=== Exercise materials ===

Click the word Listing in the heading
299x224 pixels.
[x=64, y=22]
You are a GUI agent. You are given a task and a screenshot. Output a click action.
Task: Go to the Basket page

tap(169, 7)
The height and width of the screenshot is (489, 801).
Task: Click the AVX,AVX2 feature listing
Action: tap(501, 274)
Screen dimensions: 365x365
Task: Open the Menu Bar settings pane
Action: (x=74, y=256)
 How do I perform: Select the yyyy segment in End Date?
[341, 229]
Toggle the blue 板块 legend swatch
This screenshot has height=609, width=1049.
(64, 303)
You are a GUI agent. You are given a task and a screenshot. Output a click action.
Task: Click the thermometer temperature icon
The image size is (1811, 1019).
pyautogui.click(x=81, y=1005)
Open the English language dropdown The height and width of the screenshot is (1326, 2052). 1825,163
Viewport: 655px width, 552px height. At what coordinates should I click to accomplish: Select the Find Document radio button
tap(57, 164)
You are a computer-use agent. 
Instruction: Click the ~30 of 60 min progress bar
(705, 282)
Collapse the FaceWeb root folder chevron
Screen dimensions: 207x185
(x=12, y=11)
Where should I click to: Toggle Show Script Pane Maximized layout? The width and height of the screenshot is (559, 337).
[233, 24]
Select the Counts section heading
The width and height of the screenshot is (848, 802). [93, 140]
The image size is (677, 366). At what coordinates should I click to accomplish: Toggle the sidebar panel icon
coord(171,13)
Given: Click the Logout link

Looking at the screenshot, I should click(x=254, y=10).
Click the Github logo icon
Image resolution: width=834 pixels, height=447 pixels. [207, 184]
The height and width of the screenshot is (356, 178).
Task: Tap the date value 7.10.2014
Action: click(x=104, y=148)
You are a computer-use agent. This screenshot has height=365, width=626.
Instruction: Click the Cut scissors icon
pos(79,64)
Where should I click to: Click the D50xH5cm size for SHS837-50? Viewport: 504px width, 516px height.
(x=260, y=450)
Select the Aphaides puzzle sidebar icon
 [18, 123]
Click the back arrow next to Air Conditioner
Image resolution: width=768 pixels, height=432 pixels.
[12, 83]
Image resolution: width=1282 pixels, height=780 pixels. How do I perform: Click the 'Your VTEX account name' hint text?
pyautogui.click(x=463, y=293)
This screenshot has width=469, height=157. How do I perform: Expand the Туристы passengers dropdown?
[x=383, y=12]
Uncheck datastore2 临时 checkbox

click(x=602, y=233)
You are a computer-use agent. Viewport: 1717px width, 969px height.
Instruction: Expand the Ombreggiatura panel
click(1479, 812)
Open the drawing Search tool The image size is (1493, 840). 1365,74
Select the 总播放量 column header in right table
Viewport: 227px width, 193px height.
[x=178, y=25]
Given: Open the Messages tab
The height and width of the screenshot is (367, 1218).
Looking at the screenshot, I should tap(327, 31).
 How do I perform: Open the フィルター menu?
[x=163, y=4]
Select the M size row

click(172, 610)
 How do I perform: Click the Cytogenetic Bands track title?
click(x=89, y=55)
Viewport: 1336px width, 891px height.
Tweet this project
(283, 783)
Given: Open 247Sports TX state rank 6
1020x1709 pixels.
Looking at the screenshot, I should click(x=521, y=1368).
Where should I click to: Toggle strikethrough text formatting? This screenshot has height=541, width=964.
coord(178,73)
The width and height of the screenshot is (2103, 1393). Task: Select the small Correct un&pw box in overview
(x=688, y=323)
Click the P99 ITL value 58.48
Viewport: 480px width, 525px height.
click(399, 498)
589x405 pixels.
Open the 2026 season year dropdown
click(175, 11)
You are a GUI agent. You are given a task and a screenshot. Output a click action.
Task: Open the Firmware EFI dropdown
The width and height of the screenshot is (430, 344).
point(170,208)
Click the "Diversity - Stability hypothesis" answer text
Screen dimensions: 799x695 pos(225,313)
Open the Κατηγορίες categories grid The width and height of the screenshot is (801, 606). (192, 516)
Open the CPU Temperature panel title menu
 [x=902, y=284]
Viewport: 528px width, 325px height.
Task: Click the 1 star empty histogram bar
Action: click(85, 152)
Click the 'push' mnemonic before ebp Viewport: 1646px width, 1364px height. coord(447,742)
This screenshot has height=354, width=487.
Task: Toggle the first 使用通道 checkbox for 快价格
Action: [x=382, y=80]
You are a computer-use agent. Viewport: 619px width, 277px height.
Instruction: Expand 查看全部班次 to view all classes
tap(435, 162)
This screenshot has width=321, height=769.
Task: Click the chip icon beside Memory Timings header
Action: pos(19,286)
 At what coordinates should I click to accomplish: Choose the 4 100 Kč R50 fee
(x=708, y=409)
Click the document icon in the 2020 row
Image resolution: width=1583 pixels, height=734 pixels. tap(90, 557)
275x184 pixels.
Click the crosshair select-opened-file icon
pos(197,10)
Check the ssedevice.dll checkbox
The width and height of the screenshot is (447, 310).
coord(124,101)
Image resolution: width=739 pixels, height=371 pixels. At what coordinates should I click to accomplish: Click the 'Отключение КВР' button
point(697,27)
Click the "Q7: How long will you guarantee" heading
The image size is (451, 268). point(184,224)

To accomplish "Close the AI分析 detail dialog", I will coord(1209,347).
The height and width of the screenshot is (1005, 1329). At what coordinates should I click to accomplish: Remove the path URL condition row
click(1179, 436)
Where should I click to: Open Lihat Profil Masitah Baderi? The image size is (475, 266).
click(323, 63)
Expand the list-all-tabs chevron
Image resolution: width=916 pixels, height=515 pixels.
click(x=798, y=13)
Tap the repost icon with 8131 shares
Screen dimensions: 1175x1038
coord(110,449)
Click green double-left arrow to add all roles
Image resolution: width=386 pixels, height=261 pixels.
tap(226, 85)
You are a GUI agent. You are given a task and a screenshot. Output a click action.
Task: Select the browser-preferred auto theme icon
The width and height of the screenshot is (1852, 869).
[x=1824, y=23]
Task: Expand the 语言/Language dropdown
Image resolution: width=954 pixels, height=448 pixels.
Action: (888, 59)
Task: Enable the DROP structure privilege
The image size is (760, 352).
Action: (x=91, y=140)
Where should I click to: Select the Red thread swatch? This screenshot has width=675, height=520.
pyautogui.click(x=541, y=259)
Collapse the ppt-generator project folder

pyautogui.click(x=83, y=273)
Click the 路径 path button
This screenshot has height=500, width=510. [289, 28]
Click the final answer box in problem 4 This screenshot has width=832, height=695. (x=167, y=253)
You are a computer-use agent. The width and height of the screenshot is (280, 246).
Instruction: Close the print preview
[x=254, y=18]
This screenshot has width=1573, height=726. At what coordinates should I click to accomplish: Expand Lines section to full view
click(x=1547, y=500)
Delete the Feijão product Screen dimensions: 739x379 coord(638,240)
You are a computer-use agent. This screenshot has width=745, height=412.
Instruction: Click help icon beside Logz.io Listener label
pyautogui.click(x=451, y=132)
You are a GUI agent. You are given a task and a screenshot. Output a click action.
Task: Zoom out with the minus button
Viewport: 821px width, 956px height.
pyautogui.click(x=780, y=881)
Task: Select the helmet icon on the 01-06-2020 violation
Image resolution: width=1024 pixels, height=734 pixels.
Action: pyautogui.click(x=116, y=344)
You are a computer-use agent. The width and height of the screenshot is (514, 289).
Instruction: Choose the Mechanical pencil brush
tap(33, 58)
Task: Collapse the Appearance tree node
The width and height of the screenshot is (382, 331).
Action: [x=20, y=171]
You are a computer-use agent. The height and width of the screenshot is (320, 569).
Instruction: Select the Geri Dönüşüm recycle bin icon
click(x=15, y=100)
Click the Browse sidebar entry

===

- [The problem] Retype the whole listing above, line for line, with no changes.

- [Output for this exercise]
Click the word Listing in the heading
299x224 pixels.
[x=64, y=22]
You are a GUI agent. You are given a task and a screenshot. Output a click action.
Task: Go to the Basket page

tap(169, 7)
The height and width of the screenshot is (489, 801).
Task: Click the AVX,AVX2 feature listing
Action: tap(501, 274)
Screen dimensions: 365x365
Task: Open the Menu Bar settings pane
Action: (x=74, y=256)
 How do I perform: Select the yyyy segment in End Date?
[341, 229]
Toggle the blue 板块 legend swatch
This screenshot has height=609, width=1049.
(64, 303)
You are a GUI agent. You are given a task and a screenshot. Output a click action.
Task: Click the thermometer temperature icon
The image size is (1811, 1019).
pyautogui.click(x=81, y=1005)
Open the English language dropdown The height and width of the screenshot is (1326, 2052). 1825,163
Viewport: 655px width, 552px height. At what coordinates should I click to accomplish: Select the Find Document radio button
tap(57, 164)
You are a computer-use agent. 
Instruction: Click the ~30 of 60 min progress bar
(705, 282)
Collapse the FaceWeb root folder chevron
Screen dimensions: 207x185
(x=12, y=11)
Where should I click to: Toggle Show Script Pane Maximized layout? The width and height of the screenshot is (559, 337).
[233, 24]
Select the Counts section heading
The width and height of the screenshot is (848, 802). [93, 140]
The image size is (677, 366). At what coordinates should I click to accomplish: Toggle the sidebar panel icon
coord(171,13)
Given: Click the Logout link

Looking at the screenshot, I should click(x=254, y=10).
Click the Github logo icon
Image resolution: width=834 pixels, height=447 pixels. [207, 184]
The height and width of the screenshot is (356, 178).
Task: Tap the date value 7.10.2014
Action: click(x=104, y=148)
You are a computer-use agent. This screenshot has height=365, width=626.
Instruction: Click the Cut scissors icon
pos(79,64)
Where should I click to: Click the D50xH5cm size for SHS837-50? Viewport: 504px width, 516px height.
(x=260, y=450)
Select the Aphaides puzzle sidebar icon
 [18, 123]
Click the back arrow next to Air Conditioner
Image resolution: width=768 pixels, height=432 pixels.
[12, 83]
Image resolution: width=1282 pixels, height=780 pixels. How do I perform: Click the 'Your VTEX account name' hint text?
pyautogui.click(x=463, y=293)
This screenshot has width=469, height=157. How do I perform: Expand the Туристы passengers dropdown?
[x=383, y=12]
Uncheck datastore2 临时 checkbox

click(x=602, y=233)
You are a computer-use agent. Viewport: 1717px width, 969px height.
Instruction: Expand the Ombreggiatura panel
click(1479, 812)
Open the drawing Search tool The image size is (1493, 840). 1365,74
Select the 总播放量 column header in right table
Viewport: 227px width, 193px height.
[x=178, y=25]
Given: Open the Messages tab
The height and width of the screenshot is (367, 1218).
Looking at the screenshot, I should tap(327, 31).
 How do I perform: Open the フィルター menu?
[x=163, y=4]
Select the M size row

click(172, 610)
 How do I perform: Click the Cytogenetic Bands track title?
click(x=89, y=55)
Viewport: 1336px width, 891px height.
Tweet this project
(283, 783)
Given: Open 247Sports TX state rank 6
1020x1709 pixels.
Looking at the screenshot, I should click(x=521, y=1368).
Where should I click to: Toggle strikethrough text formatting? This screenshot has height=541, width=964.
coord(178,73)
The width and height of the screenshot is (2103, 1393). Task: Select the small Correct un&pw box in overview
(x=688, y=323)
Click the P99 ITL value 58.48
Viewport: 480px width, 525px height.
click(399, 498)
589x405 pixels.
Open the 2026 season year dropdown
click(175, 11)
You are a GUI agent. You are given a task and a screenshot. Output a click action.
Task: Open the Firmware EFI dropdown
The width and height of the screenshot is (430, 344).
point(170,208)
Click the "Diversity - Stability hypothesis" answer text
Screen dimensions: 799x695 pos(225,313)
Open the Κατηγορίες categories grid The width and height of the screenshot is (801, 606). (192, 516)
Open the CPU Temperature panel title menu
 [x=902, y=284]
Viewport: 528px width, 325px height.
Task: Click the 1 star empty histogram bar
Action: click(85, 152)
Click the 'push' mnemonic before ebp Viewport: 1646px width, 1364px height. coord(447,742)
This screenshot has height=354, width=487.
Task: Toggle the first 使用通道 checkbox for 快价格
Action: [x=382, y=80]
You are a computer-use agent. Viewport: 619px width, 277px height.
Instruction: Expand 查看全部班次 to view all classes
tap(435, 162)
This screenshot has width=321, height=769.
Task: Click the chip icon beside Memory Timings header
Action: pos(19,286)
 At what coordinates should I click to accomplish: Choose the 4 100 Kč R50 fee
(x=708, y=409)
Click the document icon in the 2020 row
Image resolution: width=1583 pixels, height=734 pixels. tap(90, 557)
275x184 pixels.
Click the crosshair select-opened-file icon
pos(197,10)
Check the ssedevice.dll checkbox
The width and height of the screenshot is (447, 310).
coord(124,101)
Image resolution: width=739 pixels, height=371 pixels. At what coordinates should I click to accomplish: Click the 'Отключение КВР' button
point(697,27)
Click the "Q7: How long will you guarantee" heading
The image size is (451, 268). point(184,224)

To accomplish "Close the AI分析 detail dialog", I will coord(1209,347).
The height and width of the screenshot is (1005, 1329). At what coordinates should I click to accomplish: Remove the path URL condition row
click(1179, 436)
Where should I click to: Open Lihat Profil Masitah Baderi? The image size is (475, 266).
click(323, 63)
Expand the list-all-tabs chevron
Image resolution: width=916 pixels, height=515 pixels.
click(x=798, y=13)
Tap the repost icon with 8131 shares
Screen dimensions: 1175x1038
coord(110,449)
Click green double-left arrow to add all roles
Image resolution: width=386 pixels, height=261 pixels.
tap(226, 85)
You are a GUI agent. You are given a task and a screenshot. Output a click action.
Task: Select the browser-preferred auto theme icon
The width and height of the screenshot is (1852, 869).
[x=1824, y=23]
Task: Expand the 语言/Language dropdown
Image resolution: width=954 pixels, height=448 pixels.
Action: (888, 59)
Task: Enable the DROP structure privilege
The image size is (760, 352).
Action: (x=91, y=140)
Where should I click to: Select the Red thread swatch? This screenshot has width=675, height=520.
pyautogui.click(x=541, y=259)
Collapse the ppt-generator project folder

pyautogui.click(x=83, y=273)
Click the 路径 path button
This screenshot has height=500, width=510. [289, 28]
Click the final answer box in problem 4 This screenshot has width=832, height=695. (x=167, y=253)
You are a computer-use agent. The width and height of the screenshot is (280, 246).
Instruction: Close the print preview
[x=254, y=18]
This screenshot has width=1573, height=726. At what coordinates should I click to accomplish: Expand Lines section to full view
click(x=1547, y=500)
Delete the Feijão product Screen dimensions: 739x379 coord(638,240)
You are a computer-use agent. This screenshot has width=745, height=412.
Instruction: Click help icon beside Logz.io Listener label
pyautogui.click(x=451, y=132)
You are a GUI agent. You are given a task and a screenshot. Output a click action.
Task: Zoom out with the minus button
Viewport: 821px width, 956px height.
pyautogui.click(x=780, y=881)
Task: Select the helmet icon on the 01-06-2020 violation
Image resolution: width=1024 pixels, height=734 pixels.
Action: pyautogui.click(x=116, y=344)
You are a computer-use agent. The width and height of the screenshot is (514, 289).
Instruction: Choose the Mechanical pencil brush
tap(33, 58)
Task: Collapse the Appearance tree node
The width and height of the screenshot is (382, 331).
Action: [x=20, y=171]
You are a computer-use agent. The height and width of the screenshot is (320, 569).
Instruction: Select the Geri Dönüşüm recycle bin icon
click(x=15, y=100)
Click the Browse sidebar entry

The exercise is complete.